Harry Styles Is Right: His Girlfriends Have Endured All Kinds of Harassment

In Rolling Stone, the singer expressed concern about the routine attacks his romantic partners face from his fans.

Celebrities
Harry Styles Is Right: His Girlfriends Have Endured All Kinds of Harassment
Olivia Wilde and Harry Styles. Photo:Getty

Harry Styles is the “world’s most wanted man,” according to his Monday profile in Rolling Stone, and that’s apparently come with some challenges for those who are closest to him—especially his girlfriends.

The singer called Twitter a “shitstorm of people trying to be awful” when asked about the frequent online harassment directed at his girlfriend, Olivia Wilde. He said it was “difficult” to “feel like being close to [him]” means a “corner of Twitter” will always be out for the blood of whoever he’s linked with—it’s an uncomfortable consequence of stardom Styles is still learning to navigate. “I just wanted to sing. I didn’t want to get into it if I was going to hurt people like that.”

Styles is intimately aware of the long history of attacks and harassment aimed at whoever he’s dating, and he explained that this reality has prompted tough conversations early on in his relationships: “Can you imagine going on a second date with someone and being like, ‘Okay, there’s this corner of the thing, and they’re going to say this, and it’s going to be really crazy, and they’re going to be really mean, and it’s not real.… But anyway, what do you want to eat?’”

Styles and Wilde’s relationship has been the subject of internet controversy recently as rumors about drama on the set of their upcoming movie Don’t Worry Darling have gone viral. The couple began publicly dating within weeks of Wilde’s split from ex-fiancé Jason Sudeikis, with whom she shares two kids, sparking rumors that Wilde cheated on Sudeikis with Styles on set—allegedly to the dismay of Styles’ co-star, Florence Pugh. Messy!

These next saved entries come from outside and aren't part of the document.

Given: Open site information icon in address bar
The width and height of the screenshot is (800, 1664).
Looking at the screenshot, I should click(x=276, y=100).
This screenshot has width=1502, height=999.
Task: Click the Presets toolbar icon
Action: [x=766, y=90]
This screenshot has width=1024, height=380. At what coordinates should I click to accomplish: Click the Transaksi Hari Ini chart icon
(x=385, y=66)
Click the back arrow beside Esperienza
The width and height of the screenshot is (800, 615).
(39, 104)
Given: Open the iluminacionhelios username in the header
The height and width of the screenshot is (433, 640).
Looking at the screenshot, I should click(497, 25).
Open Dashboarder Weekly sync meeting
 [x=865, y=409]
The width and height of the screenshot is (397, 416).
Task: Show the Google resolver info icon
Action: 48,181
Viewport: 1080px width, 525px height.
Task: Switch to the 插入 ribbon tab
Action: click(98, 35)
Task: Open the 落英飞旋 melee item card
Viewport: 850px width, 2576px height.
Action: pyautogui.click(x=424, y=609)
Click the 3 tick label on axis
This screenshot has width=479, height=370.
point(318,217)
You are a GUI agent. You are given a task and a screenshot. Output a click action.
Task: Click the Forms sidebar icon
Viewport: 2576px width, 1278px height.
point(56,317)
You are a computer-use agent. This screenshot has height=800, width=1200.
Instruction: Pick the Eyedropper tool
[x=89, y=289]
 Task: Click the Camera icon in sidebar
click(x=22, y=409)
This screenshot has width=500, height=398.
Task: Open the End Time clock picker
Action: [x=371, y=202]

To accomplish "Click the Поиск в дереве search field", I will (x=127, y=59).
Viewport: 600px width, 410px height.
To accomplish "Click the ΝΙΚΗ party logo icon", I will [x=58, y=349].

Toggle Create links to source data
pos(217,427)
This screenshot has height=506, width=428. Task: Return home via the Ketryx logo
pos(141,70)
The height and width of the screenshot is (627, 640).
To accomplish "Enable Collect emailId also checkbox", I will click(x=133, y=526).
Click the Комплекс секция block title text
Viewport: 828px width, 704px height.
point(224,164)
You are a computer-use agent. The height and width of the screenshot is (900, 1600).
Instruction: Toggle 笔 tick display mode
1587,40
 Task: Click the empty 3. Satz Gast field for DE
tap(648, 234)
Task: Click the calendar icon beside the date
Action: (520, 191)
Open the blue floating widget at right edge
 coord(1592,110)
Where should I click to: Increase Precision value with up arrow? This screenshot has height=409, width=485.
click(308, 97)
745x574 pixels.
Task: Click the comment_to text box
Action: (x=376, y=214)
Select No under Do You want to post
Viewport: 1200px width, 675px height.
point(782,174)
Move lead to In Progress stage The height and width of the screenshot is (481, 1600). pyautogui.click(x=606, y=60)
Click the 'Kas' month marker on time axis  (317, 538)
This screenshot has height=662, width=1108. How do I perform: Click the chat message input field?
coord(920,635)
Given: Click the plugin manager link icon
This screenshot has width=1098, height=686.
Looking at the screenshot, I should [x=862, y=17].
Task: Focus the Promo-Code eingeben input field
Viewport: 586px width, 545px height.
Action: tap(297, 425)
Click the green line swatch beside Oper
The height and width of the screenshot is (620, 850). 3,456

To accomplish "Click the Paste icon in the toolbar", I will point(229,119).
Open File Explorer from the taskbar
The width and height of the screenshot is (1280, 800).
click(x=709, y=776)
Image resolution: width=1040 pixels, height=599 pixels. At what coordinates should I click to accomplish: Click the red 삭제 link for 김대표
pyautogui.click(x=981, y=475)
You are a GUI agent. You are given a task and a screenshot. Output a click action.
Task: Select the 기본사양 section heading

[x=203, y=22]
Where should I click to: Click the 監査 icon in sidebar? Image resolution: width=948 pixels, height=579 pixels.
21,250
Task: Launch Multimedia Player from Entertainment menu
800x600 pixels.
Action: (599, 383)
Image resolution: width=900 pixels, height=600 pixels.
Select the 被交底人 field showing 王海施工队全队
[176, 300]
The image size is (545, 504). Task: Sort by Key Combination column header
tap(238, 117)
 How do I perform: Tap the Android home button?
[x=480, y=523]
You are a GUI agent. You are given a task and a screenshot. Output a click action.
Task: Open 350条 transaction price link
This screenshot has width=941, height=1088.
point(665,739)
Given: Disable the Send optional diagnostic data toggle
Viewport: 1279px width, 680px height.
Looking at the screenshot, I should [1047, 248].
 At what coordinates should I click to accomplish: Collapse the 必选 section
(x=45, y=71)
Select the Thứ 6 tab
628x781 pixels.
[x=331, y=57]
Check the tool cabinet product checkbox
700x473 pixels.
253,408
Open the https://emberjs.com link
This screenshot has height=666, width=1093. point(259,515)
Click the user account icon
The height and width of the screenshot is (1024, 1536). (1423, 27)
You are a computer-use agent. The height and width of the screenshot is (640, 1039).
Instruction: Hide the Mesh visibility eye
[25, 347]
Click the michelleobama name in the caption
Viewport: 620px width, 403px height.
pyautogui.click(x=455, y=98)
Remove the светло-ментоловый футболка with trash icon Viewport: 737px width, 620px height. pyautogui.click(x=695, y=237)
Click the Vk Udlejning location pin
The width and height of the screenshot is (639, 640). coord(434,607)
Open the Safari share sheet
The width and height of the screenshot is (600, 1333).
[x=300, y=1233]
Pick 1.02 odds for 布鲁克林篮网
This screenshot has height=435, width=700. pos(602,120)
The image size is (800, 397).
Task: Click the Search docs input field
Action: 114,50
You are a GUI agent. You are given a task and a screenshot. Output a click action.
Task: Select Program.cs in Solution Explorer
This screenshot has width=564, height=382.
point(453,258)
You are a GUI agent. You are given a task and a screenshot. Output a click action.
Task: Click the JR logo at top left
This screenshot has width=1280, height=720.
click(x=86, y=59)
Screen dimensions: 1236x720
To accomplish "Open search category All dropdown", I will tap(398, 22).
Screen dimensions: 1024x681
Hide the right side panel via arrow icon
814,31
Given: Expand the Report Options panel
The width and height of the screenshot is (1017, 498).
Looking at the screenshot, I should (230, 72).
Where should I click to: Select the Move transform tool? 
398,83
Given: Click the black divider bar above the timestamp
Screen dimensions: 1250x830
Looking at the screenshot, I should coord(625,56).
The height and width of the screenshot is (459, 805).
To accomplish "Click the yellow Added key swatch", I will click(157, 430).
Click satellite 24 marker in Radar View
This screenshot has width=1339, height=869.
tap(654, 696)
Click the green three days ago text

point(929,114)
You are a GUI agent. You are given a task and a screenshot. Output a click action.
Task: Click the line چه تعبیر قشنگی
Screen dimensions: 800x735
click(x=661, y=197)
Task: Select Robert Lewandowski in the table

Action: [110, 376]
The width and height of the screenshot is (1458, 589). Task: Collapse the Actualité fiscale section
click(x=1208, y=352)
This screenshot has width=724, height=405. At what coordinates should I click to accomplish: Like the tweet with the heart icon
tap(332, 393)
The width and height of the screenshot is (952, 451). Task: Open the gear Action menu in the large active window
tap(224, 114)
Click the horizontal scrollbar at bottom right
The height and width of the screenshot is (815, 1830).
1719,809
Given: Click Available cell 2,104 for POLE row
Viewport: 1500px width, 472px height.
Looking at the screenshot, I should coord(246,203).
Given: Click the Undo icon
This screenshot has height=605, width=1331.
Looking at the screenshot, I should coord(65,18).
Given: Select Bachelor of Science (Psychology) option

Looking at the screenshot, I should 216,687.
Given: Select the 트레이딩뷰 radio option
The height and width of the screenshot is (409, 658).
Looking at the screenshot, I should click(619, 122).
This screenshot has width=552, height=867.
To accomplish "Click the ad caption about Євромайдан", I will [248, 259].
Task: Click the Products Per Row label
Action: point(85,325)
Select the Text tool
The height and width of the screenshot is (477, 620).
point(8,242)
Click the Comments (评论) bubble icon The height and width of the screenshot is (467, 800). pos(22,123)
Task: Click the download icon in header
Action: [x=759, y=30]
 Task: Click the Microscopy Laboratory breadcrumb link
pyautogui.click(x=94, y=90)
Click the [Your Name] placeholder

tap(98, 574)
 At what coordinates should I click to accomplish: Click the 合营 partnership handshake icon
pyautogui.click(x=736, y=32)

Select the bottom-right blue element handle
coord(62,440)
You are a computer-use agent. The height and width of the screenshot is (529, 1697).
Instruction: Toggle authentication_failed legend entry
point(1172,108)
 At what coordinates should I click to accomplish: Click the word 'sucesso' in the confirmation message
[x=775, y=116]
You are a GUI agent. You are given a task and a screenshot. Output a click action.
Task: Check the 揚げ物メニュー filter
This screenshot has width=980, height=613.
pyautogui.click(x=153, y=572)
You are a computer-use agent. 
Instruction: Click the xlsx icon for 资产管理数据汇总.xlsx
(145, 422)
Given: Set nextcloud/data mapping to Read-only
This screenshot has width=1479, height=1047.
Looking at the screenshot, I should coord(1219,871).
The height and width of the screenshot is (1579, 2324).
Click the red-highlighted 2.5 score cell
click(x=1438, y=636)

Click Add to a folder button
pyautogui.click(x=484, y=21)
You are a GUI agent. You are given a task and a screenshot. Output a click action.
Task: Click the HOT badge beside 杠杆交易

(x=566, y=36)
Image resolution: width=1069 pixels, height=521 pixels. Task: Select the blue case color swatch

On top of the cheating rumors—which have led to run-of-the-mill, sexist attacks on Wilde—there’s also her ongoing, increasingly acrimonious custody battle with Sudeikis. But even without all of the varying nuances of Styles and Wilde’s relationship, Wilde probably would have been subjected to unsettling cyber-bullying regardless.

Styles’ relationship history involves very famous women—like Kendall Jenner and Taylor Swift—as well as those less familiar with relentless media attention. Several of his exes have opened up about facing routine death threats and harassment—one of them, model Shaniece Nesbitt, said her Facebook and Twitter accounts bombarded with terrifying messages telling her she “deserves to die” when she was dating Styles in 2013. In 2017, chef and food blogger Tess Ward disabled comments on her Instagram when her relationship with Styles went public, after One Direction fans reportedly subjected her posts to a deluge of hateful attacks.

In 2018, Austrian model Nadine Leopold recalled that, while dating Styles in 2015, she had “pictures sent to my apartment with my face crossed out.” Leopold said that the attacks she faced took a toll: “It kind of affects your whole relationship because you think about that and you’re worried.” In January 2021, when Wilde and Styles first went public, Wilde almost immediately restricted comments on her Instagram posts amid a slew of comments telling her that she should be “ashamed” and accusing her of “stealing” Styles.

Styles and ex-girlfriend Kendall Jenner at the 2019 Met Gala. Photo:Getty

The abuse hurled at Styles’ romantic partners is a textbook case of stan culture taken to abusive, unsettling extremes. Plenty of Styles fans (including yours truly, and, as of Sunday, Jezebel’s very own Emily Leibert) are fairly chill online—but others pour lots of energy into toxic, parasocial relationships with the singer, and feel the need to involve themselves in his real-life relationships by waging territorial war on whoever his actual partner is.

Fan obsession with Styles is often written off as typical, tween girl boy-band lust, but the abuse aimed at his romantic partners shouldn’t be normalized. Deactivating social media shouldn’t be a prerequisite to be involved with this man, and the fact that it is should prompt his fans who are responsible for the dog-piling to reflect and perhaps consider a break from social media themselves.

For her own part, Wilde also weighed in on her interactions with Styles’ fans, calling them most of them “deeply loving people” in the Rolling Stone piece. “What I don’t understand about the cruelty you’re referencing is that that kind of toxic negativity is the antithesis of Harry and everything he puts out there. I don’t personally believe the hateful energy defines his fan base at all,” she said. “The majority of them are true champions of kindness.”